**Ваша задача:** Перепишите без изменений фрагмент текста о покаянных слезах: начните с места, где стоят слова «И не тщетны», и остановитесь после слов «8–я песнь канона).».

**Исходный текст:**
+++

Смиренное сознание своей немощи и грехов естественно вызывает в христианине покаянный вопль о помиловании, а вместе и горькие слезы об утраченных благах и о своей преступности. Сравнивая свое настоящее положение с первоначальным назначением, христианин вместе с Адамом, рыдая, плачет: Увы мне, прелестию лукавою увещанну бывшу и окрадену и славы удалену! Увы мне, простотою нагу, ныне же недоуменну! Но о раю, ктому твоея сладости не наслаждуся: ктому не узрю Господа и Бога моего и Создателя: в землю бо пойду, от неяже и взят бых (Неделя сыропустная, Слава на Господи, воззвах). Грех внес расстройство в природу человека, обнажил его светлой ризы нетленныя, лишил райской доброты и красоты. Но больше всего плакать должен человек о том, что отвергся он Бога, лишился славы Божией, оскорбил Того, Кого предназначен был славить вместе с Ангелами. Увы мне! — плачет грешник, сознающий все это, сознающий, что и теперь, после искупительной жертвы Христа он ставит себя в то же положение, в каком был и Адам после падения. — Увы мне! Кого рыданий содейственника сотворю? (Неделя сыропустная, на хвалитех стихира самогласна). И зовет грешник ангельские чины оплакивать его падение, зовет доброту рая, богонасажденные сады проливать слезы о нем. Мене рыдайте ангельстии чинове, рая доброты, и садов тамошнее благолепие, прельстившагося злополучно, и Бога отвергшагося.
Луже блаженный, садове богосажденнии, рая красото, ныне о мне слезы проливайте, от листов, якоже от очию, обнажением и страннем славы Божия (Неделя сыропустная, 4–я песнь канона).
И не тщетны остаются покаянные слезы грешника. Они омывают скверны души, подобно тому, как вода смывает телесные нечистоты, так и они очищают всю скверну страстей, так как душа грязнится и пачкается только страстями. Грешник знает, колико могут слезы: Езекию от врат смертных возведоша, грешную от многолетных согрешений избавиша, мытаря же паче фарисея оправдаша (Неделя мытаря и фарисея, Слава на Господи, воззвах). Поэтому и обращается он с усиленной молитвой ко Христу: Слезы точити Тебе от сердца сподоби всегда, ко отмовению скверн душевных (четверг 2–й седмицы, утро, по 3–м стихословии седален). И служат эти чистильные слезы покаяния к отмовению скверн душевных, к прозябению святых заповедей, угашая пламень страстей. Поэтому‑то и говорит Христос Своему апостолу, имевшему отречься от Учителя и Господа: Горце прослезив, обрящеши Мя обаче милостива (Великий Пяток, утро, 8–я песнь канона).
Эти же слезы покаяния служат к избавлению душ наших от будущего мучения. Если справедливо, чтобы наслаждавшиеся благами в этой жизни страдали в будущей, а получившие здесь злое там наслаждались, то справедливо, чтобы плачущие здесь были утешены там, не услыхав на Страшном Судище грозного прещения.

+++

**Исходные данные:**
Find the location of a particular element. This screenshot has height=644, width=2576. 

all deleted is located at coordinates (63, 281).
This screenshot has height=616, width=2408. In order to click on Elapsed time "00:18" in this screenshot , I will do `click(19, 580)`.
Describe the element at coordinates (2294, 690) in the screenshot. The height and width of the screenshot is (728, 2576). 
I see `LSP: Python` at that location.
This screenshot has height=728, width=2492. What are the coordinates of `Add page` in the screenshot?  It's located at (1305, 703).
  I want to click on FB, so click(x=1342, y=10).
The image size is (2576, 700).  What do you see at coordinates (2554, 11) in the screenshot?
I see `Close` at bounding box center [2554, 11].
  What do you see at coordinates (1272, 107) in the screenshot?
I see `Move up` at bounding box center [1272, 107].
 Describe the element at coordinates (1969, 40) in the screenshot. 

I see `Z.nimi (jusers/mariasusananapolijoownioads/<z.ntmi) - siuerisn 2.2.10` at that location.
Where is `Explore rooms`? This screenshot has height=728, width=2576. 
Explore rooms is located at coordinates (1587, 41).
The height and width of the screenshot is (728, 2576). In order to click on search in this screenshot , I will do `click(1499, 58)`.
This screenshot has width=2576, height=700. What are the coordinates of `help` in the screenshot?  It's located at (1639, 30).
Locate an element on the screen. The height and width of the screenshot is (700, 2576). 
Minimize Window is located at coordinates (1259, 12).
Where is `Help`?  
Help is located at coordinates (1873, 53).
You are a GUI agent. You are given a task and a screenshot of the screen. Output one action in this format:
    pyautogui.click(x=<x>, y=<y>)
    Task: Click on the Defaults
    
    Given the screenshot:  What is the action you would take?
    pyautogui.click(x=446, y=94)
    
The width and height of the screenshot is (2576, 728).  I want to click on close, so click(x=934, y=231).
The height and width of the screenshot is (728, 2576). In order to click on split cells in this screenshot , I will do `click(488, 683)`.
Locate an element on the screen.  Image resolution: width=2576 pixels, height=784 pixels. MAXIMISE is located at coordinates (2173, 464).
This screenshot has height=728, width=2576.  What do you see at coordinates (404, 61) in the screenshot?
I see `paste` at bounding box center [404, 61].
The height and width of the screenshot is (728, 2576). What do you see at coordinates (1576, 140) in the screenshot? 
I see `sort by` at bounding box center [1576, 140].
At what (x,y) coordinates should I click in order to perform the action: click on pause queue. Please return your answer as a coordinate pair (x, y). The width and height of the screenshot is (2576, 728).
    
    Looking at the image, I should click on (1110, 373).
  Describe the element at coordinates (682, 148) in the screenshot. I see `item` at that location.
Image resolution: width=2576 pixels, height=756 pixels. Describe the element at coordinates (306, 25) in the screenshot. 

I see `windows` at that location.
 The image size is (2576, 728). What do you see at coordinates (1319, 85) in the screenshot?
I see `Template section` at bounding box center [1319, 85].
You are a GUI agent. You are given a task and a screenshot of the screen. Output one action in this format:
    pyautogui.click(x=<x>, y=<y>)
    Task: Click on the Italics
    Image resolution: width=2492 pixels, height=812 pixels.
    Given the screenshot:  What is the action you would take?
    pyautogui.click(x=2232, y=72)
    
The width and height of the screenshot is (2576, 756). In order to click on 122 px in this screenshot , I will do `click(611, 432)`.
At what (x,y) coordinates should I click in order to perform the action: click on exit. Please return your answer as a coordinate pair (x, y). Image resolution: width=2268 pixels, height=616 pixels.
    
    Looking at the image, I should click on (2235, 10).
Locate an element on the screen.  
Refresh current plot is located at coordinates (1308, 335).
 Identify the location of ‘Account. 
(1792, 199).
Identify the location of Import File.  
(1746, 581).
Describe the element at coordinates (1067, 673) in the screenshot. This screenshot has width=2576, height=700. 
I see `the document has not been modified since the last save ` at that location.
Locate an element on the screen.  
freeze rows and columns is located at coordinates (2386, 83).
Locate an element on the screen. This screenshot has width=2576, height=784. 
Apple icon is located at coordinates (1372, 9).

+++

**Итоговый ответ:**
И не тщетны остаются покаянные слезы грешника. Они омывают скверны души, подобно тому, как вода смывает телесные нечистоты, так и они очищают всю скверну страстей, так как душа грязнится и пачкается только страстями. Грешник знает, колико могут слезы: Езекию от врат смертных возведоша, грешную от многолетных согрешений избавиша, мытаря же паче фарисея оправдаша (Неделя мытаря и фарисея, Слава на Господи, воззвах). Поэтому и обращается он с усиленной молитвой ко Христу: Слезы точити Тебе от сердца сподоби всегда, ко отмовению скверн душевных (четверг 2–й седмицы, утро, по 3–м стихословии седален). И служат эти чистильные слезы покаяния к отмовению скверн душевных, к прозябению святых заповедей, угашая пламень страстей. Поэтому‑то и говорит Христос Своему апостолу, имевшему отречься от Учителя и Господа: Горце прослезив, обрящеши Мя обаче милостива (Великий Пяток, утро, 8–я песнь канона).